- _Excerpted text_
====================
Communications in Mathematical Physics
- Discipline: Mathematical Physics
- Language: English
- Edited by: Robert Seiringer

Publication details
- History: 1965–present
- Publisher: Springer (Germany)
- Frequency: 24/year
- Impact factor: 2.4 (2022)

Standard abbreviations
- ISO 4: Commun. Math. Phys.
- MathSciNet: Comm. Math. Phys.

Indexing
- CODEN: CMPHAY
- ISSN: 0010-3616 (print) 1432-0916 (web)

Links
- Journal homepage;

= Communications in Mathematical Physics =

Peer-reviewed journal

Communications in Mathematical Physics is a peer-reviewed academic journal published by Springer. The journal publishes papers in all fields of mathematical physics, but focuses particularly in analysis related to condensed matter physics, statistical mechanics and quantum field theory, and in operator algebras, quantum information and relativity.
====================
- _Given information_
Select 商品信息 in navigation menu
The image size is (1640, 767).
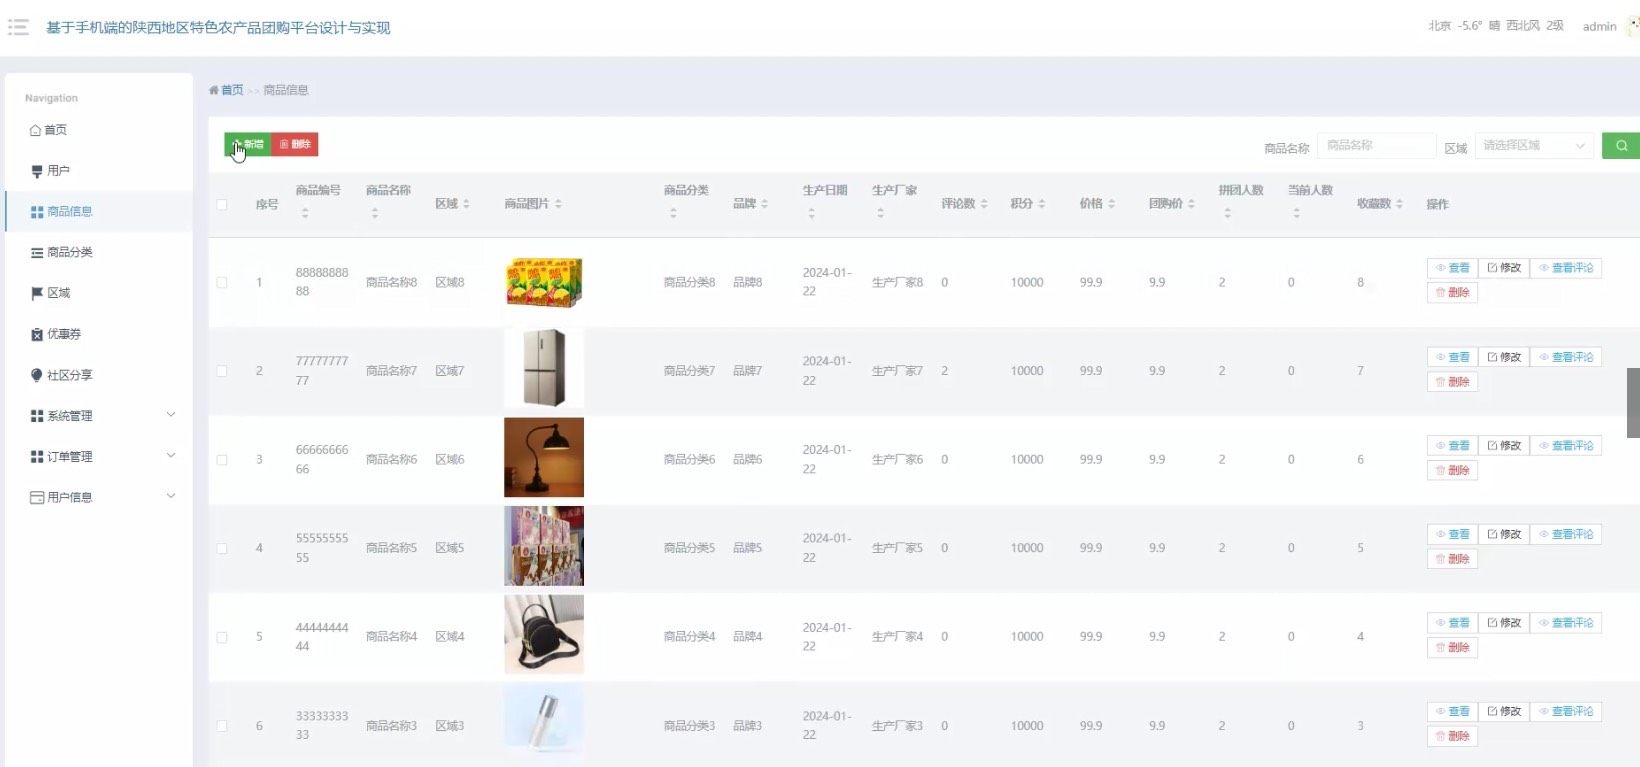pos(69,212)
====================
- _Your tasks_
**1.** Copy the part of the journal text between "- MathSciNet: Comm." and "information and relativity.", inclusive, word for word.
**2.** According to the journal text, which company publishes Communications in Mathematical Physics?
**3.** Continue the text about Communications in Mathematical Physics from where it stops.

- _Per-task outputs_
**1.**
- MathSciNet: Comm. Math. Phys.

Indexing
- CODEN: CMPHAY
- ISSN: 0010-3616 (print) 1432-0916 (web)

Links
- Journal homepage;

= Communications in Mathematical Physics =

Peer-reviewed journal

Communications in Mathematical Physics is a peer-reviewed academic journal published by Springer. The journal publishes papers in all fields of mathematical physics, but focuses particularly in analysis related to condensed matter physics, statistical mechanics and quantum field theory, and in operator algebras, quantum information and relativity.

**2.** Springer

**3.**
== History ==
Rudolf Haag conceived this journal with Res Jost, and Haag became the Founding Chief Editor. The first issue of Communications in Mathematical Physics appeared in 1965. Haag guided the journal for the next eight years. Then Klaus Hepp succeeded him for three years, followed by James Glimm, for another three years. Arthur Jaffe began as chief editor in 1979 and served for 21 years. Michael Aizenman became the fifth chief editor in the year 2000 and served in this role until 2012. He was followed by Horng-Tzer Yau. The current editor-in-chief is Robert Seiringer.

== Archives ==
Articles from 1965 to 1997 are available in electronic form free of charge, via Project Euclid, a non-profit organization initiated by Cornell University Library. This portion of the journal is provided through the Electronic Mathematical Archiving Network Initiative (EMANI) to support the long-term electronic preservation of mathematical publications.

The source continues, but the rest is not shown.